Ausgewählte Textstelle —
==============================
Für die Teilnahme ist die vorherige Akkreditierung erforderlich.
Stundenplan
24.11.2023
- PANEL 3: REGIE
- 09:30 - 10:20
- Ranküne und Reue – Wilhelm Thieles deutsch-französische Tonfilmkomödie DER BALL und MADAME HAT AUSGANG
- Thieles parallel in französischer und deutscher Sprache gedrehten musikalischen Komödien aus dem Jahre 1931 legen Zeugnis ab von der enormen stilistischen Vielfalt seines filmischen Schaffens. Die beiden in den Tobis-Studios in Épinay-sur-Seine – der künstlerischen Wirkungsstätte des großen Vorbilds René Clair – für die Firma Vandal & Delac gedrehten deutsch-französischen Koproduktionen verwenden sehr unterschiedliche Vorlagen: DER BALL basiert auf einer literarisch anspruchsvollen Novelle von Irène Némirovsky, in der ein minderjähriges Mädchen ihre dünkelhaft neureiche Mutter demütigt, indem sie deren Pläne für ein glanzvolles Fest sabotiert. MADAME HAT AUSGANG ist die Adaptation einer Boulevardkomödie der Bühnenroutiniers Paul Armont und Marcel Gerbidon, in deren Mittelpunkt eine verwöhnte, vernachlässigte Industriellengattin steht, die ihren untreuen Ehemann eine Weile mit einem schlichten Buchbinder betrügt, dann aber reumütig in den Ehehafen zurückkehrt. Thiele variiert hier die von ihm selber, im Verbund mit Produzent Erich Pommer und Komponist Werner Richard Heymann, bei der Ufa entwickelten Gattungskonventionen der »Tonfilmoperette« – u. a. in Bezug auf die Handlungsführung und die Handhabung filmischer und musikdramaturgischer Mittel. Beide Filme sind als Vehikel für weibliche Stars angelegt und wenden sich an ein vornehmlich weibliches Publikum. Außerdem werfen die Filme die Frage auf, welche Sprachversion als »Original« und welche als »Derivat« bezeichnet werden kann, bzw. ob und wie die Filme der jeweiligen nationalen Filmkultur zuzurechnen sind.
==============================
Datenteil —
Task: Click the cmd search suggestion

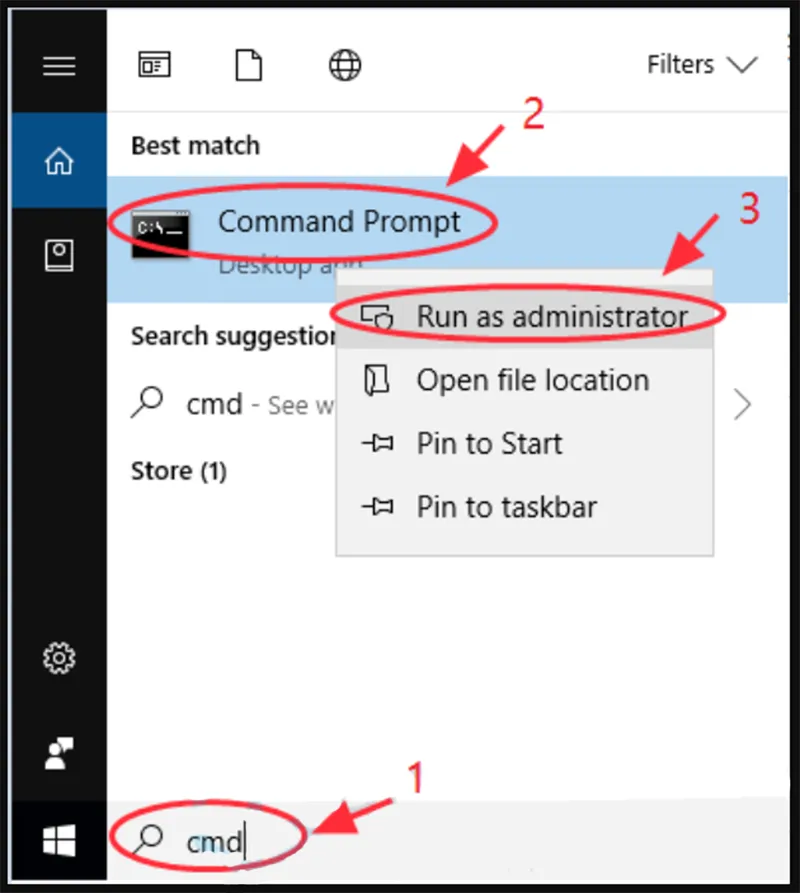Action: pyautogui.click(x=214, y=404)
==============================
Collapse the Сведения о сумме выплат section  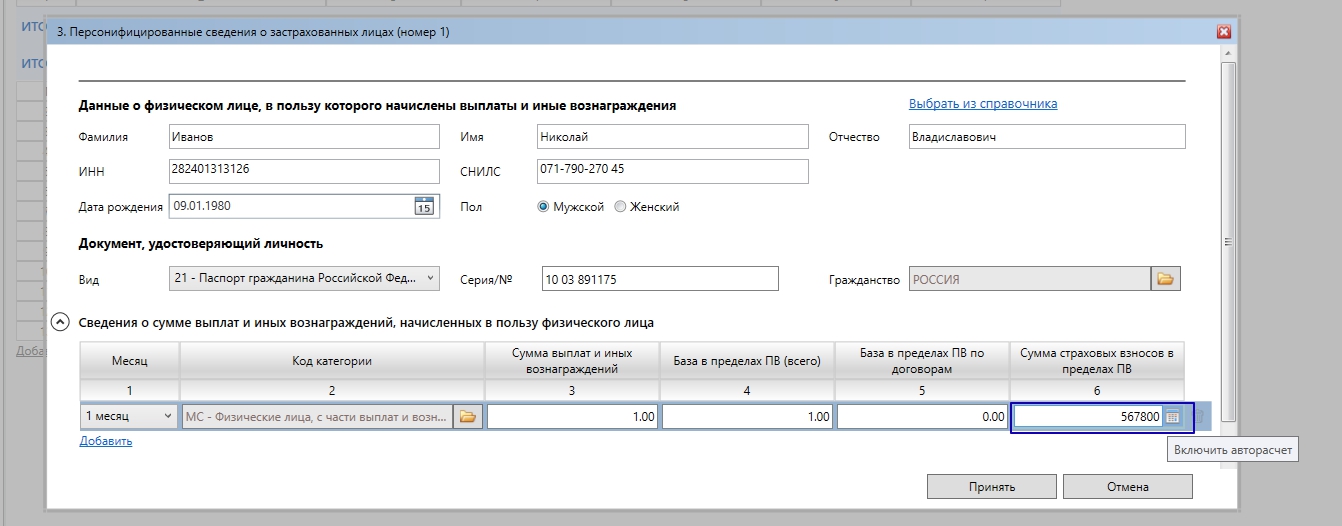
==============================
Arbeitsanweisungen —
1) In welchen Studios wurden laut dem Programmtext zu Wilhelm Thieles Tonfilmkomödien die beiden deutsch-französischen Koproduktionen gedreht?
2) Schreibe den Programmtext über Wilhelm Thieles deutsch-französische Tonfilmkomödien im Anschluss an seinen letzten Satz weiter.

Antworten nach Aufgabe —
1) In den Tobis-Studios in Épinay-sur-Seine.

2)
-
Sprecher:in
Christian Rogowski
- 10:30 - 11:20
- Temperament und Atmosphäre. Der Musikfilm-Regisseur Hanns Schwarz
- Neben Wilhelm Thiele kann der ebenfalls aus Wien stammende Hanns Schwarz (1888-1945) als der zweite Regisseur gelten, dessen Handschrift die Musikfilmproduktion der Ufa in den ersten Tonfilmjahren maßgeblich geprägt hat. Schon zur Stummfilmzeit bedienen sich Regiearbeiten wie NANON (1924), DIE CSARDASFÜRSTIN (1927) oder UNGARISCHE RHAPSODIE (1928) aus dem reichen Fundus der zeitgenössischen Operetten- und Revuekultur, 1929 ist er dann gemeinsam mit Werner Richard Heymann für die künstlerische Umsetzung des ersten Ufa-Tonspielfilms MELODIE DES HERZENS verantwortlich. In den Jahren 1930/31 lässt Schwarz in dichter Folge drei publikumswirksame Ufa-Tonfilmoperetten folgen: IHRE HOHEIT BEFIEHLT und BOMBEN AUF MONTE CARLO wiederum in Zusammenarbeit mit Heymann, EINBRECHER unter der musikalischen Leitung von Friedrich Hollaender. In LIEBLING DER GÖTTER (1930) inszeniert er Emil Jannings als Tenor, der um die Fortsetzung seiner Karriere ringt. Unmittelbar vor seiner Emigration über Österreich in die USA dreht Schwarz 1932 für kleinere Produktionsfirmen noch die musikalischen Komödien DAS MÄDEL VOM MONTPARNASSE und ZIGEUNER DER NACHT. Mein Beitrag versucht am Beispiel seiner Musikfilme eine erste Annäherung an die Arbeitsweise und den Inszenierungsstil des Regisseurs.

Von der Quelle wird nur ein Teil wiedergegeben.